Repeat each line of the records below word for word, with nothing added or left out.

__Task inputs__.
(begin)
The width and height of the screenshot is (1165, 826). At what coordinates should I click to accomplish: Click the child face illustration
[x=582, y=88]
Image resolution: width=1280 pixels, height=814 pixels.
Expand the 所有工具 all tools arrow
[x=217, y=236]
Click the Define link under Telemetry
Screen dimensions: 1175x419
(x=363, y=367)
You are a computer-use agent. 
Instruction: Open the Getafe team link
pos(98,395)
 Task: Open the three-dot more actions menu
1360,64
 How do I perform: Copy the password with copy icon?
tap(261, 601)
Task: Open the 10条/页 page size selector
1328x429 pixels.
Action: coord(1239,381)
(end)
__Finished task__.
The width and height of the screenshot is (1165, 826). At what coordinates should I click to accomplish: Click the child face illustration
[x=582, y=88]
Image resolution: width=1280 pixels, height=814 pixels.
Expand the 所有工具 all tools arrow
[x=217, y=236]
Click the Define link under Telemetry
Screen dimensions: 1175x419
(x=363, y=367)
You are a computer-use agent. 
Instruction: Open the Getafe team link
pos(98,395)
 Task: Open the three-dot more actions menu
1360,64
 How do I perform: Copy the password with copy icon?
tap(261, 601)
Task: Open the 10条/页 page size selector
1328x429 pixels.
Action: coord(1239,381)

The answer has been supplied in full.